-------- Task input --------
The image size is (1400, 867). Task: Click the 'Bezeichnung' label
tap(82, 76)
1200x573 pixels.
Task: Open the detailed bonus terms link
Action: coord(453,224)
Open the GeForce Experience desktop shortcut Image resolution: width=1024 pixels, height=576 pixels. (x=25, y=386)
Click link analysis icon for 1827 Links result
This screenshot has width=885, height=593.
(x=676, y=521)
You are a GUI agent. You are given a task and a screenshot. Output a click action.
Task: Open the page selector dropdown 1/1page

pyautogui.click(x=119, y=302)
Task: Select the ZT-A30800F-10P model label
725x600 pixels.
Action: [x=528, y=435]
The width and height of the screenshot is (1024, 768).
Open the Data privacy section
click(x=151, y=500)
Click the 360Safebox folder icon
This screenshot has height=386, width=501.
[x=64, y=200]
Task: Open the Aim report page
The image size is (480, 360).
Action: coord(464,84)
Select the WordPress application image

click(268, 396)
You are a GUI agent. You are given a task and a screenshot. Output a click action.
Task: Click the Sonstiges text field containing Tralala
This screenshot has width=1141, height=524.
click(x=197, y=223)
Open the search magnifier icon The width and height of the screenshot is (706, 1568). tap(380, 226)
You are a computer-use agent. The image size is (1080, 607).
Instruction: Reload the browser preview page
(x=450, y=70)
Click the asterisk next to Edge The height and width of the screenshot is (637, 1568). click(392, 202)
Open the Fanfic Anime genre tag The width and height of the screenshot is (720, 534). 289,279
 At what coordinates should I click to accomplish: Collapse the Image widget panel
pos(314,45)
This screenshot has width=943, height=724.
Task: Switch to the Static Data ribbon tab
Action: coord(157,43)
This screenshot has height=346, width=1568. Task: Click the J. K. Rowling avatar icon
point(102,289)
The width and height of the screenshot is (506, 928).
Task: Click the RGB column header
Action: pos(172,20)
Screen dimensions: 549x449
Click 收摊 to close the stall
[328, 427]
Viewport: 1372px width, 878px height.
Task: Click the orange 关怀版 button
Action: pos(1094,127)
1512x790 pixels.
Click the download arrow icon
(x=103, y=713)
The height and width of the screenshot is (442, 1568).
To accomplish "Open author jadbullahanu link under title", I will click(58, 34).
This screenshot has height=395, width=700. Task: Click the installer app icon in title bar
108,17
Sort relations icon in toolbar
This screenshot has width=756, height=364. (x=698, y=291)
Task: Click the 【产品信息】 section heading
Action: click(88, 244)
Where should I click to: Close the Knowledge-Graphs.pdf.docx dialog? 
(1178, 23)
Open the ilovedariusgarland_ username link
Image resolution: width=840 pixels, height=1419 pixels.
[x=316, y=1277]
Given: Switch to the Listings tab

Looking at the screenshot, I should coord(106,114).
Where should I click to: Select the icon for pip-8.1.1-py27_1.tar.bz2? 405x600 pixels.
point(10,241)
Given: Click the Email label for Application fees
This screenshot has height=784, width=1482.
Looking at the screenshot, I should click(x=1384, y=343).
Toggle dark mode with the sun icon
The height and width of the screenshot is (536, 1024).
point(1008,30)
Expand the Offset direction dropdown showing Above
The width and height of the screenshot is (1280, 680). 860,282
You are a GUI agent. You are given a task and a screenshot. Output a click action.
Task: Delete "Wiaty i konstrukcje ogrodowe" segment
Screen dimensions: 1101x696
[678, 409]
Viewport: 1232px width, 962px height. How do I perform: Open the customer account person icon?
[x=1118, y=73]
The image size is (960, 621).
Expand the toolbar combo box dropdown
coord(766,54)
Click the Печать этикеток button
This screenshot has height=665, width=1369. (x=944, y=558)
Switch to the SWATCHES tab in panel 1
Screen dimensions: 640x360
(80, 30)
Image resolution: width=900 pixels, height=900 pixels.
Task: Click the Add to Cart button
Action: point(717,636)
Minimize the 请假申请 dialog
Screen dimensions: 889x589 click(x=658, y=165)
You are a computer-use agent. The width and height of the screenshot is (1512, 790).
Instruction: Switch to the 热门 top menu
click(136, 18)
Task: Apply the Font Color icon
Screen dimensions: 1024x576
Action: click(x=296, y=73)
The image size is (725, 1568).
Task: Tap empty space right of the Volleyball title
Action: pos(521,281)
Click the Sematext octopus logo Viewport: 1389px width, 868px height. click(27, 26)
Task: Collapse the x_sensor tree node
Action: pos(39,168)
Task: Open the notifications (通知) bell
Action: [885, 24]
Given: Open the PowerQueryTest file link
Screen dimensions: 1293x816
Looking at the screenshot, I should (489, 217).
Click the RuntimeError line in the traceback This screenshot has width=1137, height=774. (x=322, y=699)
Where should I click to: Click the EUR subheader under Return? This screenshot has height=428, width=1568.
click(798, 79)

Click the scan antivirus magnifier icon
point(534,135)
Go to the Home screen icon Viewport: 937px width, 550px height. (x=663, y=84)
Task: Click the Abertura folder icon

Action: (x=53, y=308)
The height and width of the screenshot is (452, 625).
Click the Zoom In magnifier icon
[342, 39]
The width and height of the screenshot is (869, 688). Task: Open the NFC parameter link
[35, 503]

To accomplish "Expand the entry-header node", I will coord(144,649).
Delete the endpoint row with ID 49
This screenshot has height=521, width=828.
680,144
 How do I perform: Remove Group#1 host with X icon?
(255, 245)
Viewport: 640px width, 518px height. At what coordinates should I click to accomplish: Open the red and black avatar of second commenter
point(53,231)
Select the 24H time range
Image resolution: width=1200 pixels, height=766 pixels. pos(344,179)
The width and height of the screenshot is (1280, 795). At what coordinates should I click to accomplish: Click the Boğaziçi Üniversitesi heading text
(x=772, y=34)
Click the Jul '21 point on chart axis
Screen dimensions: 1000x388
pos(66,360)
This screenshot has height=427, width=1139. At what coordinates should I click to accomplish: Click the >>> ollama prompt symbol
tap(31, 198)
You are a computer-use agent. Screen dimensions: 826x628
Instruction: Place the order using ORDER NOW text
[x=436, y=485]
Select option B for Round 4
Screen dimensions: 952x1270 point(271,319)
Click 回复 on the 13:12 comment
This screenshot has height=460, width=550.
--------
> **Exercise requirements**
Print all the records exactly as written.

> **Response to the exercise**
The image size is (1400, 867). Task: Click the 'Bezeichnung' label
tap(82, 76)
1200x573 pixels.
Task: Open the detailed bonus terms link
Action: coord(453,224)
Open the GeForce Experience desktop shortcut Image resolution: width=1024 pixels, height=576 pixels. (x=25, y=386)
Click link analysis icon for 1827 Links result
This screenshot has width=885, height=593.
(x=676, y=521)
You are a GUI agent. You are given a task and a screenshot. Output a click action.
Task: Open the page selector dropdown 1/1page

pyautogui.click(x=119, y=302)
Task: Select the ZT-A30800F-10P model label
725x600 pixels.
Action: [x=528, y=435]
The width and height of the screenshot is (1024, 768).
Open the Data privacy section
click(x=151, y=500)
Click the 360Safebox folder icon
This screenshot has height=386, width=501.
[x=64, y=200]
Task: Open the Aim report page
The image size is (480, 360).
Action: coord(464,84)
Select the WordPress application image

click(268, 396)
You are a GUI agent. You are given a task and a screenshot. Output a click action.
Task: Click the Sonstiges text field containing Tralala
This screenshot has width=1141, height=524.
click(x=197, y=223)
Open the search magnifier icon The width and height of the screenshot is (706, 1568). tap(380, 226)
You are a computer-use agent. The image size is (1080, 607).
Instruction: Reload the browser preview page
(x=450, y=70)
Click the asterisk next to Edge The height and width of the screenshot is (637, 1568). click(392, 202)
Open the Fanfic Anime genre tag The width and height of the screenshot is (720, 534). 289,279
 At what coordinates should I click to accomplish: Collapse the Image widget panel
pos(314,45)
This screenshot has width=943, height=724.
Task: Switch to the Static Data ribbon tab
Action: coord(157,43)
This screenshot has height=346, width=1568. Task: Click the J. K. Rowling avatar icon
point(102,289)
The width and height of the screenshot is (506, 928).
Task: Click the RGB column header
Action: pos(172,20)
Screen dimensions: 549x449
Click 收摊 to close the stall
[328, 427]
Viewport: 1372px width, 878px height.
Task: Click the orange 关怀版 button
Action: pos(1094,127)
1512x790 pixels.
Click the download arrow icon
(x=103, y=713)
The height and width of the screenshot is (442, 1568).
To accomplish "Open author jadbullahanu link under title", I will click(58, 34).
This screenshot has height=395, width=700. Task: Click the installer app icon in title bar
108,17
Sort relations icon in toolbar
This screenshot has width=756, height=364. (x=698, y=291)
Task: Click the 【产品信息】 section heading
Action: click(88, 244)
Where should I click to: Close the Knowledge-Graphs.pdf.docx dialog? 
(1178, 23)
Open the ilovedariusgarland_ username link
Image resolution: width=840 pixels, height=1419 pixels.
[x=316, y=1277]
Given: Switch to the Listings tab

Looking at the screenshot, I should coord(106,114).
Where should I click to: Select the icon for pip-8.1.1-py27_1.tar.bz2? 405x600 pixels.
point(10,241)
Given: Click the Email label for Application fees
This screenshot has height=784, width=1482.
Looking at the screenshot, I should click(x=1384, y=343).
Toggle dark mode with the sun icon
The height and width of the screenshot is (536, 1024).
point(1008,30)
Expand the Offset direction dropdown showing Above
The width and height of the screenshot is (1280, 680). 860,282
You are a GUI agent. You are given a task and a screenshot. Output a click action.
Task: Delete "Wiaty i konstrukcje ogrodowe" segment
Screen dimensions: 1101x696
[678, 409]
Viewport: 1232px width, 962px height. How do I perform: Open the customer account person icon?
[x=1118, y=73]
The image size is (960, 621).
Expand the toolbar combo box dropdown
coord(766,54)
Click the Печать этикеток button
This screenshot has height=665, width=1369. (x=944, y=558)
Switch to the SWATCHES tab in panel 1
Screen dimensions: 640x360
(80, 30)
Image resolution: width=900 pixels, height=900 pixels.
Task: Click the Add to Cart button
Action: point(717,636)
Minimize the 请假申请 dialog
Screen dimensions: 889x589 click(x=658, y=165)
You are a computer-use agent. The width and height of the screenshot is (1512, 790).
Instruction: Switch to the 热门 top menu
click(136, 18)
Task: Apply the Font Color icon
Screen dimensions: 1024x576
Action: click(x=296, y=73)
The image size is (725, 1568).
Task: Tap empty space right of the Volleyball title
Action: pos(521,281)
Click the Sematext octopus logo Viewport: 1389px width, 868px height. click(27, 26)
Task: Collapse the x_sensor tree node
Action: pos(39,168)
Task: Open the notifications (通知) bell
Action: [885, 24]
Given: Open the PowerQueryTest file link
Screen dimensions: 1293x816
Looking at the screenshot, I should (489, 217).
Click the RuntimeError line in the traceback This screenshot has width=1137, height=774. (x=322, y=699)
Where should I click to: Click the EUR subheader under Return? This screenshot has height=428, width=1568.
click(798, 79)

Click the scan antivirus magnifier icon
point(534,135)
Go to the Home screen icon Viewport: 937px width, 550px height. (x=663, y=84)
Task: Click the Abertura folder icon

Action: (x=53, y=308)
The height and width of the screenshot is (452, 625).
Click the Zoom In magnifier icon
[342, 39]
The width and height of the screenshot is (869, 688). Task: Open the NFC parameter link
[35, 503]

To accomplish "Expand the entry-header node", I will coord(144,649).
Delete the endpoint row with ID 49
This screenshot has height=521, width=828.
680,144
 How do I perform: Remove Group#1 host with X icon?
(255, 245)
Viewport: 640px width, 518px height. At what coordinates should I click to accomplish: Open the red and black avatar of second commenter
point(53,231)
Select the 24H time range
Image resolution: width=1200 pixels, height=766 pixels. pos(344,179)
The width and height of the screenshot is (1280, 795). At what coordinates should I click to accomplish: Click the Boğaziçi Üniversitesi heading text
(x=772, y=34)
Click the Jul '21 point on chart axis
Screen dimensions: 1000x388
pos(66,360)
This screenshot has height=427, width=1139. At what coordinates should I click to accomplish: Click the >>> ollama prompt symbol
tap(31, 198)
You are a computer-use agent. Screen dimensions: 826x628
Instruction: Place the order using ORDER NOW text
[x=436, y=485]
Select option B for Round 4
Screen dimensions: 952x1270 point(271,319)
Click 回复 on the 13:12 comment
This screenshot has height=460, width=550.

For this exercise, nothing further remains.